Set task -> In the data, begin at the line that has "Open a file with the 打开 icon" and stop after the line that has "Expand the $30.9". Rewrite only those lines, replacing "Instruction" with "Directive" and leaving everything else unchanged.

(Text and element pointing data)
— Begin —

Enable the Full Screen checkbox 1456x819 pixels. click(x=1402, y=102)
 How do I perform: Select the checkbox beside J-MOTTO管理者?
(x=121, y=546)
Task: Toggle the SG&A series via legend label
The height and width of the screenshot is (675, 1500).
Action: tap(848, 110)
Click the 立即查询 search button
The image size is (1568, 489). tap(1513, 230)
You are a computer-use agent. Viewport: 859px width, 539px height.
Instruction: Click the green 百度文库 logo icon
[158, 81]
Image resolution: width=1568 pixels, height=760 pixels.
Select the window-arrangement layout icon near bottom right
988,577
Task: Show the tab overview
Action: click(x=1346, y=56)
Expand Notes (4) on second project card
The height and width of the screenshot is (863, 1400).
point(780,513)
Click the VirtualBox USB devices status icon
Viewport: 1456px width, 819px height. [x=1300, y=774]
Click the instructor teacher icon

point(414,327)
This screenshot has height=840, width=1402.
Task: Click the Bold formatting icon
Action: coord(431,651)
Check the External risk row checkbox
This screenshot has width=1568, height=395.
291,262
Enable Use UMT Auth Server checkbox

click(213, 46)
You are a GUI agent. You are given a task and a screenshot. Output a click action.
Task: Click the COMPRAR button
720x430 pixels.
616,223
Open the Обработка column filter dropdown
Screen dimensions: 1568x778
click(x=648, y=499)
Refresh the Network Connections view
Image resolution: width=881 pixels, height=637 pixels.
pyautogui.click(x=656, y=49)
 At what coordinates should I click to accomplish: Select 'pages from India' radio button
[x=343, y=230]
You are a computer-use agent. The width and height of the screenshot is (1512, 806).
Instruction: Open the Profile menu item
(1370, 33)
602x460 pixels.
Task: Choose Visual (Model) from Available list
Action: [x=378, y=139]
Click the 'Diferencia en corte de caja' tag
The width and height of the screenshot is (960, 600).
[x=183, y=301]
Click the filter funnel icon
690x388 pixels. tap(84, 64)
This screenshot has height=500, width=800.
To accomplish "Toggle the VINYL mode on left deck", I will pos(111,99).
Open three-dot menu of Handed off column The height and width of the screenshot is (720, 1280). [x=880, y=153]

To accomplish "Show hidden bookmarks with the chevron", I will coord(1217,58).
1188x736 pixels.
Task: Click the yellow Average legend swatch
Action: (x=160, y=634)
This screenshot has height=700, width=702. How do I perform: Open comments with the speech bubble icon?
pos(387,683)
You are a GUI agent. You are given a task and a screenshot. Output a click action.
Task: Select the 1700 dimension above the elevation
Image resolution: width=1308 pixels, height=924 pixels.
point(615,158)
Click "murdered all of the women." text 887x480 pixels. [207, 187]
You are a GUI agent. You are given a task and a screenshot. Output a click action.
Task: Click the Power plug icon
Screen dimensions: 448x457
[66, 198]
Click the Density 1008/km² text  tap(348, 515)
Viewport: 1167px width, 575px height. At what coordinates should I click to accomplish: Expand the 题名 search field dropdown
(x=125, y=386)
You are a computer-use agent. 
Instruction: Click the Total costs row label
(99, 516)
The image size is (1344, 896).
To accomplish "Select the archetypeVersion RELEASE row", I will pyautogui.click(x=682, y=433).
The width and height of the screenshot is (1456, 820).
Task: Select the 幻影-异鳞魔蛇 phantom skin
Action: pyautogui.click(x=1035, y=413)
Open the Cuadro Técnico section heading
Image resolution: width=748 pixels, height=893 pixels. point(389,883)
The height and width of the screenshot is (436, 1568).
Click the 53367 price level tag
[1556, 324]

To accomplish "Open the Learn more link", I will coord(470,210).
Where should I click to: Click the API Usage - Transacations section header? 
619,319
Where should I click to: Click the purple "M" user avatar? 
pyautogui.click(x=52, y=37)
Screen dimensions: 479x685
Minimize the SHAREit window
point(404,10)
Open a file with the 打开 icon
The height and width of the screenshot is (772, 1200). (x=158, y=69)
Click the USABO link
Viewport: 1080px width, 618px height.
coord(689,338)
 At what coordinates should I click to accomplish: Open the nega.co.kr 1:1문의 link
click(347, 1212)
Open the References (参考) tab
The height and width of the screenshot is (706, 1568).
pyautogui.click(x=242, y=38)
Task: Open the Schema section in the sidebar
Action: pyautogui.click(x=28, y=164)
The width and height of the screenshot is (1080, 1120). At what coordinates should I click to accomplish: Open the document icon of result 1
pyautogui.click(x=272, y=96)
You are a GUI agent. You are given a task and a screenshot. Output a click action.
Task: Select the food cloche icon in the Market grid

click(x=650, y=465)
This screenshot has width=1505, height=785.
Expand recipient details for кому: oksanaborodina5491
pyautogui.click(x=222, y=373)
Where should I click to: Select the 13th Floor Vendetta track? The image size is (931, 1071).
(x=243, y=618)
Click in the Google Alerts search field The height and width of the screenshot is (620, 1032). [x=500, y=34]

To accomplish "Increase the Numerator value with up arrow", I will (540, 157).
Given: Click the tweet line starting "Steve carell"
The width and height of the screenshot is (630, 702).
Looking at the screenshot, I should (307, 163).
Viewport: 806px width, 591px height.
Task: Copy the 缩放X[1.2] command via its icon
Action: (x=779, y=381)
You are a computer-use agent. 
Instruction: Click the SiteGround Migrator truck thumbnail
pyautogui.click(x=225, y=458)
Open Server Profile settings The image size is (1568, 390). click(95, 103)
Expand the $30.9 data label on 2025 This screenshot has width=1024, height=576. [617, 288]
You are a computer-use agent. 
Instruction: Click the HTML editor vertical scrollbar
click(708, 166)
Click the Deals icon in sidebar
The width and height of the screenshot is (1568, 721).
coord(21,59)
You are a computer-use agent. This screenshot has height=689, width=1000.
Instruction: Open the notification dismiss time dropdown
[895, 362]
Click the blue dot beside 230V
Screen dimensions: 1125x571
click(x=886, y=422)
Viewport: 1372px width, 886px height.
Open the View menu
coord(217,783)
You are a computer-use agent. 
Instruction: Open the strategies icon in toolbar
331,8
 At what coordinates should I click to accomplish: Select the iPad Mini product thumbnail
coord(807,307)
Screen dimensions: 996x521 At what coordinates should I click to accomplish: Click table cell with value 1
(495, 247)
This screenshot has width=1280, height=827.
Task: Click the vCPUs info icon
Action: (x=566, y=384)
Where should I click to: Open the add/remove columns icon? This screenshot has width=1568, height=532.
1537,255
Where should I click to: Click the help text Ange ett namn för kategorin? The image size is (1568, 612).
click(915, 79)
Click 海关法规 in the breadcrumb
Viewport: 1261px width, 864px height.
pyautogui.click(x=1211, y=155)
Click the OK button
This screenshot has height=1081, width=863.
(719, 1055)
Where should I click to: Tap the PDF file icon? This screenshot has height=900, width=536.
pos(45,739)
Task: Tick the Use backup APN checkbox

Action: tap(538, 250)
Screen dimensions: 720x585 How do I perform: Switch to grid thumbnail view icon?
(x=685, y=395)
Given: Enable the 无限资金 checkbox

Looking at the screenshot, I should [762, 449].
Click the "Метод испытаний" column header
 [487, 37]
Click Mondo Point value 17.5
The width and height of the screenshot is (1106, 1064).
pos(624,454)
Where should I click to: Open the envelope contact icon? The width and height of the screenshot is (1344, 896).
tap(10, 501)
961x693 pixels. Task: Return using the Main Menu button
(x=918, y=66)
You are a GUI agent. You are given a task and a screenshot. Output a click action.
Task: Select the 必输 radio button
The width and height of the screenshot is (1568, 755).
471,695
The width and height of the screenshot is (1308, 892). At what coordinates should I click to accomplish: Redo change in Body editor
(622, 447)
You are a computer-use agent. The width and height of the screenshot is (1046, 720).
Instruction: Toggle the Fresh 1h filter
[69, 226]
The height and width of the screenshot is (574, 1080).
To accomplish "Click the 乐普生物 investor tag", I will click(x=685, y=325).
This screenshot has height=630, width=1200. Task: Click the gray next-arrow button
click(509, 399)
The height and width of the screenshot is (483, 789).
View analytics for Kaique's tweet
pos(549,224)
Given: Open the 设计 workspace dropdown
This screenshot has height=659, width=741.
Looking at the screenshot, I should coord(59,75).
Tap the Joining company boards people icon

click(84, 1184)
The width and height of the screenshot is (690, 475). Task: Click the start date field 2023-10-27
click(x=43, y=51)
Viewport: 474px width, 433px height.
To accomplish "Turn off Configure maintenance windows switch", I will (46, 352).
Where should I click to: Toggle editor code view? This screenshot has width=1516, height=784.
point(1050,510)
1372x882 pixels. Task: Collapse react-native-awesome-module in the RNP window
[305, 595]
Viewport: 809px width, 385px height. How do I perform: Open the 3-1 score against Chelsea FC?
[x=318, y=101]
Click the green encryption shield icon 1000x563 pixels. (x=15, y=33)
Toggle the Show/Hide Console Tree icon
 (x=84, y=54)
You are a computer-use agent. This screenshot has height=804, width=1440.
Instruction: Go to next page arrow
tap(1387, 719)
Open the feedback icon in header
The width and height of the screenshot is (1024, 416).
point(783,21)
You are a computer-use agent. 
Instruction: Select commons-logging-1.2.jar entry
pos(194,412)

— End —

Complete response ->
Open a file with the 打开 icon
The height and width of the screenshot is (772, 1200). (x=158, y=69)
Click the USABO link
Viewport: 1080px width, 618px height.
coord(689,338)
 At what coordinates should I click to accomplish: Open the nega.co.kr 1:1문의 link
click(347, 1212)
Open the References (参考) tab
The height and width of the screenshot is (706, 1568).
pyautogui.click(x=242, y=38)
Task: Open the Schema section in the sidebar
Action: pyautogui.click(x=28, y=164)
The width and height of the screenshot is (1080, 1120). At what coordinates should I click to accomplish: Open the document icon of result 1
pyautogui.click(x=272, y=96)
You are a GUI agent. You are given a task and a screenshot. Output a click action.
Task: Select the food cloche icon in the Market grid

click(x=650, y=465)
This screenshot has width=1505, height=785.
Expand recipient details for кому: oksanaborodina5491
pyautogui.click(x=222, y=373)
Where should I click to: Select the 13th Floor Vendetta track? The image size is (931, 1071).
(x=243, y=618)
Click in the Google Alerts search field The height and width of the screenshot is (620, 1032). [x=500, y=34]

To accomplish "Increase the Numerator value with up arrow", I will (540, 157).
Given: Click the tweet line starting "Steve carell"
The width and height of the screenshot is (630, 702).
Looking at the screenshot, I should (307, 163).
Viewport: 806px width, 591px height.
Task: Copy the 缩放X[1.2] command via its icon
Action: (x=779, y=381)
You are a computer-use agent. 
Directive: Click the SiteGround Migrator truck thumbnail
pyautogui.click(x=225, y=458)
Open Server Profile settings The image size is (1568, 390). click(95, 103)
Expand the $30.9 data label on 2025 This screenshot has width=1024, height=576. [617, 288]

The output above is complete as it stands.